### ABOUT THIS EXERCISE
Line by line, repeat all the material exactly as it appears.

------------------------

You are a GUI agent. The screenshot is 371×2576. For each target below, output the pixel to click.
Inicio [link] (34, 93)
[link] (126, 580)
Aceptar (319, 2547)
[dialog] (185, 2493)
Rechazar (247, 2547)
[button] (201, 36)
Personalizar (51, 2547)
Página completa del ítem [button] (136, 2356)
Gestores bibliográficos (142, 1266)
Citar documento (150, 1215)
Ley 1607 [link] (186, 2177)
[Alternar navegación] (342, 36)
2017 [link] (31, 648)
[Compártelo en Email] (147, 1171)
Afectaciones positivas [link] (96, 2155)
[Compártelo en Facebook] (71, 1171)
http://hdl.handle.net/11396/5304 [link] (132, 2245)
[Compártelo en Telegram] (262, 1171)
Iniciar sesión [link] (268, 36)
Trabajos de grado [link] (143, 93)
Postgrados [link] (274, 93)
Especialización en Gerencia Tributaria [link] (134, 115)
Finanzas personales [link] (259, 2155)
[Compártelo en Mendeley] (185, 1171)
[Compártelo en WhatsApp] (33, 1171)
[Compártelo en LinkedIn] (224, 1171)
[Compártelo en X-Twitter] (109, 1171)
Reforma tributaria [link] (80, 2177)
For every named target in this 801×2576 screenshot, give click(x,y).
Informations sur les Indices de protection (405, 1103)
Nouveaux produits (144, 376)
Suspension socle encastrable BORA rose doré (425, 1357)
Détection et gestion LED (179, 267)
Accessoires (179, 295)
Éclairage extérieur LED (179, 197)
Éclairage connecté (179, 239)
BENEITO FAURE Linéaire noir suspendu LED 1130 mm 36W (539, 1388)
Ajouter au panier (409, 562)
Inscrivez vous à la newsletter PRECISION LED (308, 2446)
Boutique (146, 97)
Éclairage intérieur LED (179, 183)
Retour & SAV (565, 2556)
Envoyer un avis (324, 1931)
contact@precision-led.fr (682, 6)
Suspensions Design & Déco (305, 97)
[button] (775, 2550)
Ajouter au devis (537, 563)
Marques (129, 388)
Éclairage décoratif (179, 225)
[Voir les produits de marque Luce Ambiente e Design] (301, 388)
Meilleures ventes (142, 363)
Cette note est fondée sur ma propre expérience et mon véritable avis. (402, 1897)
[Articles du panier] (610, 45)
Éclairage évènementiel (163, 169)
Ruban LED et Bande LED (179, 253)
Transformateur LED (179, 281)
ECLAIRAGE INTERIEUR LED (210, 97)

------------------------

### RESPONSE AREA
You are a GUI agent. The screenshot is 371×2576. For each target below, output the pixel to click.
Inicio [link] (34, 93)
[link] (126, 580)
Aceptar (319, 2547)
[dialog] (185, 2493)
Rechazar (247, 2547)
[button] (201, 36)
Personalizar (51, 2547)
Página completa del ítem [button] (136, 2356)
Gestores bibliográficos (142, 1266)
Citar documento (150, 1215)
Ley 1607 [link] (186, 2177)
[Alternar navegación] (342, 36)
2017 [link] (31, 648)
[Compártelo en Email] (147, 1171)
Afectaciones positivas [link] (96, 2155)
[Compártelo en Facebook] (71, 1171)
http://hdl.handle.net/11396/5304 [link] (132, 2245)
[Compártelo en Telegram] (262, 1171)
Iniciar sesión [link] (268, 36)
Trabajos de grado [link] (143, 93)
Postgrados [link] (274, 93)
Especialización en Gerencia Tributaria [link] (134, 115)
Finanzas personales [link] (259, 2155)
[Compártelo en Mendeley] (185, 1171)
[Compártelo en WhatsApp] (33, 1171)
[Compártelo en LinkedIn] (224, 1171)
[Compártelo en X-Twitter] (109, 1171)
Reforma tributaria [link] (80, 2177)
For every named target in this 801×2576 screenshot, give click(x,y).
Informations sur les Indices de protection (405, 1103)
Nouveaux produits (144, 376)
Suspension socle encastrable BORA rose doré (425, 1357)
Détection et gestion LED (179, 267)
Accessoires (179, 295)
Éclairage extérieur LED (179, 197)
Éclairage connecté (179, 239)
BENEITO FAURE Linéaire noir suspendu LED 1130 mm 36W (539, 1388)
Ajouter au panier (409, 562)
Inscrivez vous à la newsletter PRECISION LED (308, 2446)
Boutique (146, 97)
Éclairage intérieur LED (179, 183)
Retour & SAV (565, 2556)
Envoyer un avis (324, 1931)
contact@precision-led.fr (682, 6)
Suspensions Design & Déco (305, 97)
[button] (775, 2550)
Ajouter au devis (537, 563)
Marques (129, 388)
Éclairage décoratif (179, 225)
[Voir les produits de marque Luce Ambiente e Design] (301, 388)
Meilleures ventes (142, 363)
Cette note est fondée sur ma propre expérience et mon véritable avis. (402, 1897)
[Articles du panier] (610, 45)
Éclairage évènementiel (163, 169)
Ruban LED et Bande LED (179, 253)
Transformateur LED (179, 281)
ECLAIRAGE INTERIEUR LED (210, 97)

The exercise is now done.